Page 63 - DEDU501_DEVELOPMENT_OF_EDUCATION_SYSTEM_ENGLISH
P. 63
Unit 6: National Policy of Education, (1986)
3. The Cultural Perspective: The existing schism between the formal system of education and Notes
the country’s rich and varied cultural traditions need to be bridged. The preoccupation
with modern technologies cannot be allowed to sever new generations from the roots in
India’s history and culture. De-culturisation, dehumanisation and alienation must be
avoided at all costs. Education can and must bring about the fine synthesis between change-
oriented technologies and the country’s continuity of cultural traditions.
The curricula and processes of education will be enriched by cultural content in as many
manifestations as possible. Children will be enabled to develop sensitivity to beauty,
harmony and refinement.
4. Value Education: The growing concern over the erosion of essential values and an
increasing cynicism in society has brought to focus the need for readjustments in the
curriculum in order to make education a forceful tool for the cultivation of social and
moral values.
In our culturally plural society education should foster universal and eternal values,
oriented towards the unity and integration of our people. Such education should help
eliminate obscurantism, religious fanaticism, violence, superstition and fatalism.
5. Languages: The Education Policy of 1968 had examined the question of the development
of languages in great details; its essential provisions can hardly be improved upon and
are as relevant today as before. The implementation of this part of the 1968 Policy has,
however, been uneven. The Policy will be implemented more energetically and
purposefully.
6. Media and Educational Technology: Modern communication technologies have the
potential to bypass several stages and sequences in the process of development encountered
in early decades. Both the constraints of time and distance at once become manageable.

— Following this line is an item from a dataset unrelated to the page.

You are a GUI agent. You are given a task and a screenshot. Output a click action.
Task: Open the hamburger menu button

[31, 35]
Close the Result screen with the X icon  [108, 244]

In
order to avoid structural dualism, modern educational technology must reach out to the
most distant areas and the most deprived sections of beneficiaries simultaneously with
the areas of comparative affluence and ready availability.

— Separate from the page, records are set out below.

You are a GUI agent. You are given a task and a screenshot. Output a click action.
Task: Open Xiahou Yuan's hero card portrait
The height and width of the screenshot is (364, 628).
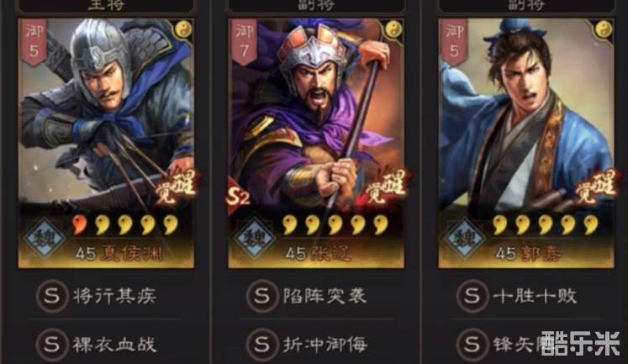(x=106, y=143)
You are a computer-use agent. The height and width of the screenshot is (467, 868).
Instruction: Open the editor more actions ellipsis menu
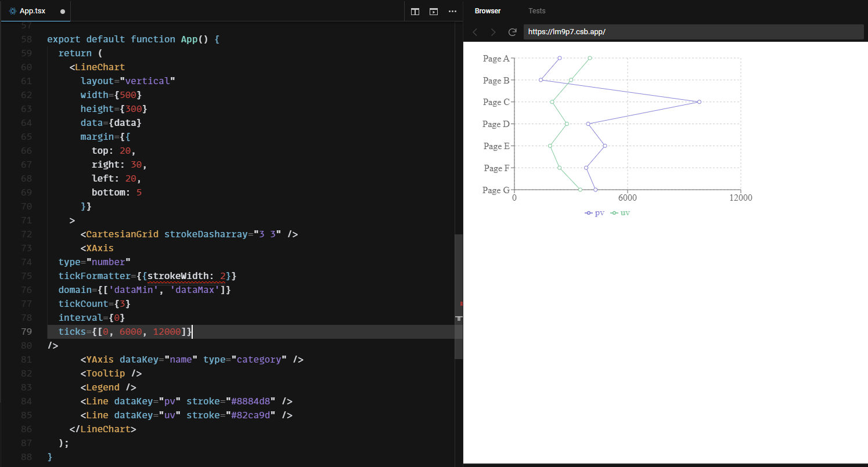click(452, 11)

The media has profound influence on the mind of children as well as adults; some of it has
encouraged consumerism, violence etc., and thus had a deleterious effect. Radio and TV
programmes which clearly militate against proper educational objectives will be prevented.
Steps will be taken to discourage such trend in the films and other media also. An active
movement will be started to promote the production of children’s films of high quality
and usefulness.
7. Work Experience: Work experience, viewed as purposive and meaningful manual work,
organised as an integral part of the learning process and resulting in either goods or
services useful to the community, is considered as an essential component at all stages of
education, to be provided through well-structured and graded programmes. It would
comprise activities in accordance with the interests, abilities and needs of students, the
level of skills and knowledge to be upgraded with the stages of education. The experience
would be helpful on entry into the workforce. Pre-vocational programmes provided at the
lower secondary stage will also facilitate the choice of the vocational courses at the higher
secondary stage.
8. Education and Environment: There is a paramount need to create a consciousness of the
environment. It must permeate all ages and all sections of society, beginning with the
child. Environmental consciousness should inform teaching in schools and colleges. This
aspect will be integrated in the entire educational process.

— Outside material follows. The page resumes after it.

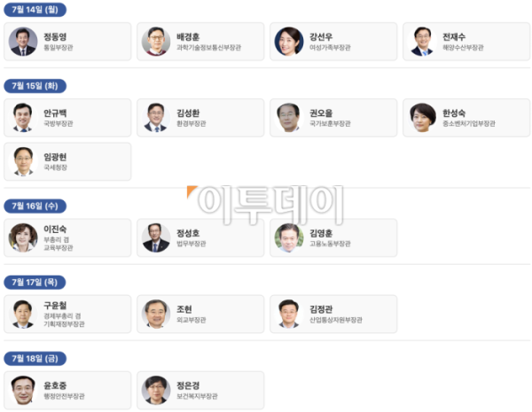Open the 김성환 환경부장관 card name
The image size is (532, 412).
[188, 113]
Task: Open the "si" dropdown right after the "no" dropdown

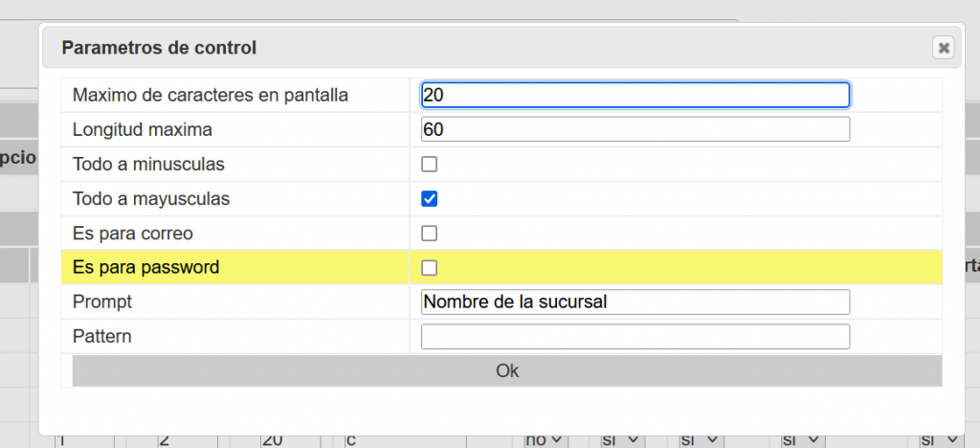Action: (x=622, y=440)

9. Teaching of Mathematics: Mathematics should be visualised as the vehicle to train a child
to think, reason, analyse and to articulate logically. Apart from being a specific subject, it
should be treated as a concomitant to any subject involving analysis and reasoning.
With the recent introduction of computers in schools, educational computing and the
emergence of learning through the understanding of cause-effect relationships and the
interplay of variables, the teaching of mathematics will be suitably redesigned to bring it
in line with modern technological devices.